Even for family members who do not possess such experience and knowledge of the automotive industry, there is still reason to consider subjecting them to restrictive covenants. For example, a seller subject to a non-compete can use a family member as a proxy when establishing a competing dealership. The seller can use his or her own knowledge, experience and capital to help develop a competing dealership without actually owning part of the business.
Presenting a Fair, Reasonable Restrictive Covenant to the Seller
Keep in mind that buyers can place reasonable limits upon these restrictive covenants to make them more palatable to sellers. For instance, a covenant for non-solicitation of dealership employees could be limited just to those employees that are hired by the buyer or who are later terminated by the buyer. The buyer could be promised the right to interview employees prior to closing and then have the non-solicitation apply only to employees that the buyer desires to retain. This gives the seller a more definitive list of employees he can solicit for other dealerships or ventures prior to closing.
Additionally, we recommend that sellers request certain dealership employees to be exceptions to non-solicitation covenants. Frequently, these are family members or long-time employees. If done on a limited basis, singling out specific employees could allow the buyer to more easily review, on a case-by-case basis, whether such an exception makes business sense.

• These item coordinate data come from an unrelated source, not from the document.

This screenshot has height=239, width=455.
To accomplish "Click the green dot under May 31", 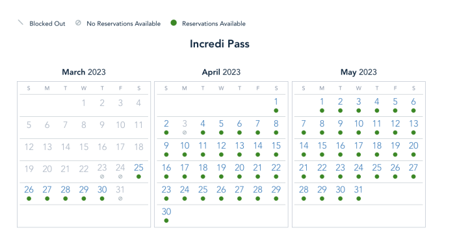I will (359, 199).

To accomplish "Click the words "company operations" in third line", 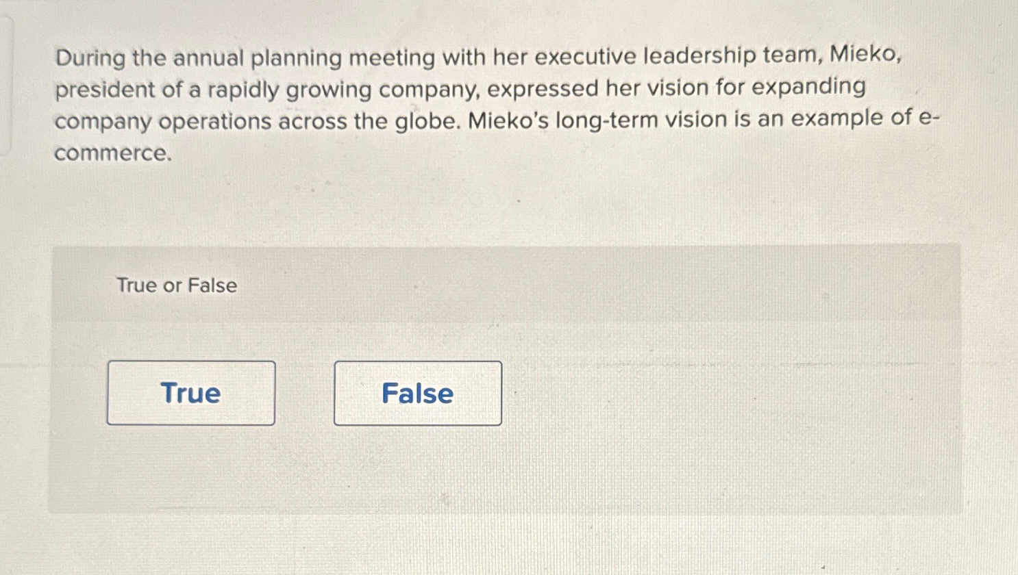I will point(163,123).
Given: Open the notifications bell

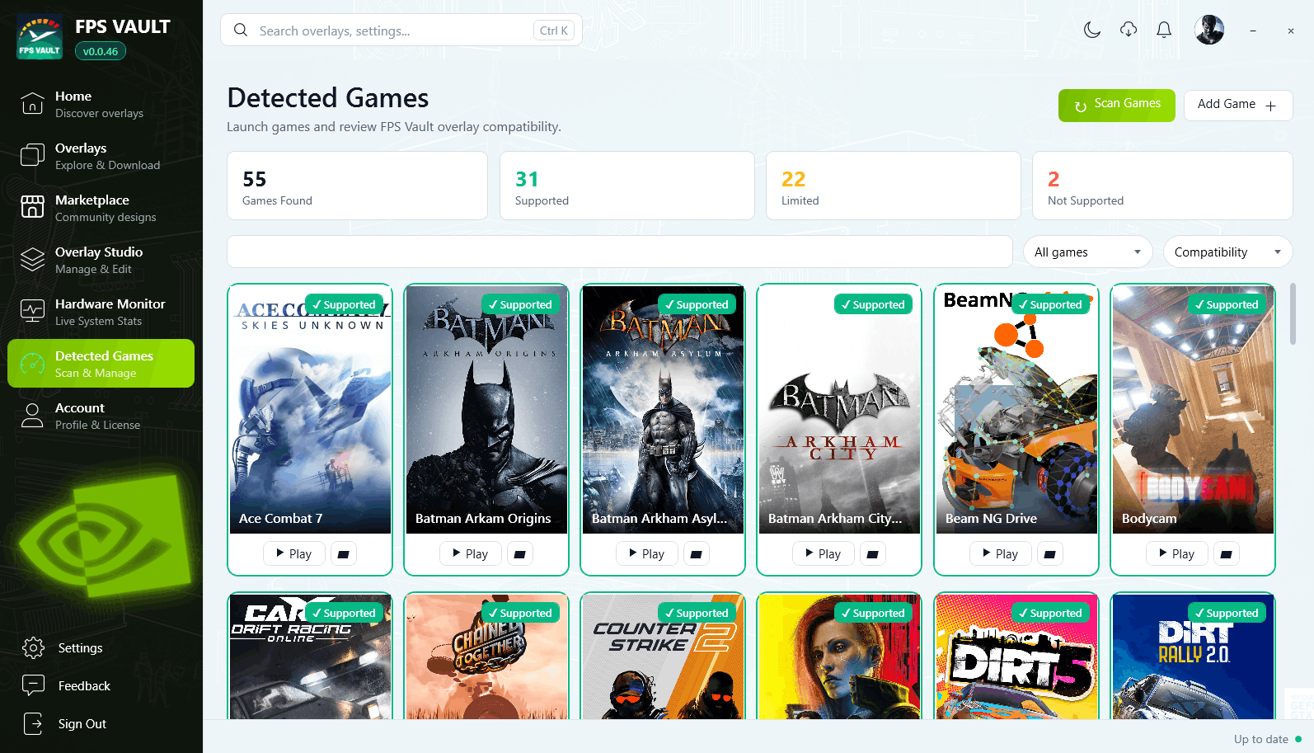Looking at the screenshot, I should pyautogui.click(x=1164, y=31).
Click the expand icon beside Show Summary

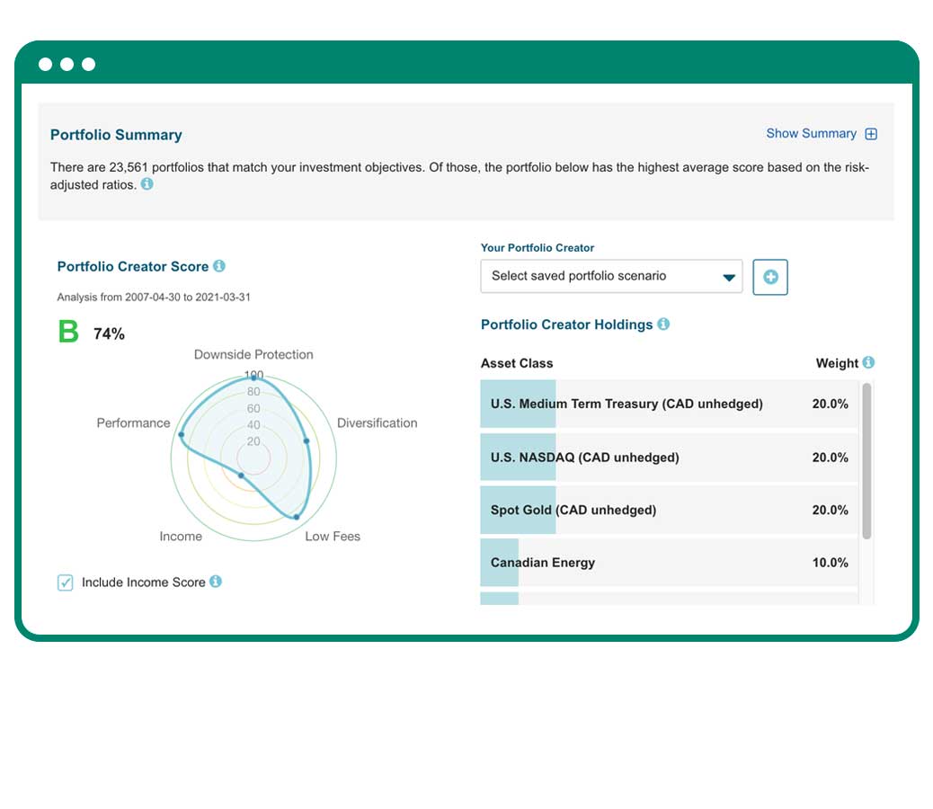pyautogui.click(x=869, y=133)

It is important to have objective ways to set reasonable geographic restrictions for non-compete covenants. The non-compete covenants that we have seen in franchise dealership buy-sell agreements have a wide range of geographic limits – from a ten-mile radius in urban and suburban areas to geographic limits designated by county.
While each limit is different based on the unique circumstances of the market area, there is objective franchisor data that a buyer can use to justify the specific limits it is proposing. For instance, if a dealership generates a lot of sales in specific areas outside of its relevant market area, a buyer may want to add those areas to the geographic area which is covered in the non-compete covenant. Conversely, the dealership may be underperforming in several census tracts within the dealership’s relevant market area where the buyer feels it can improve sales performance. Either way, it is helpful for the buyer to have this information at its disposal to identify what geographic areas really need protection from any future competition by the seller.
Forum Selection Clauses
To reduce aggravation and attorney’s fees, all buyers – especially those involved in buy-sell transactions with parties from multiple states – should consider which state they will choose to enforce the seller-restrictive covenants in the agreement. For instance, a New York buyer and New Jersey seller begin negotiations regarding a buy-sell involving a Connecticut dealership. In such a transaction, there are three possible jurisdictions which could potentially all have different interpretations of the same agreement or provision.
One court may be more willing to strictly enforce a restrictive covenant, while another court may see flaws with a particular provision which they are unwilling to enforce. To avoid such risk and confusion, buyers are advised to consult their attorneys when choosing the best available forum for disputes and reference said forum in the agreement as the forum where any dispute arising from the agreement will be heard.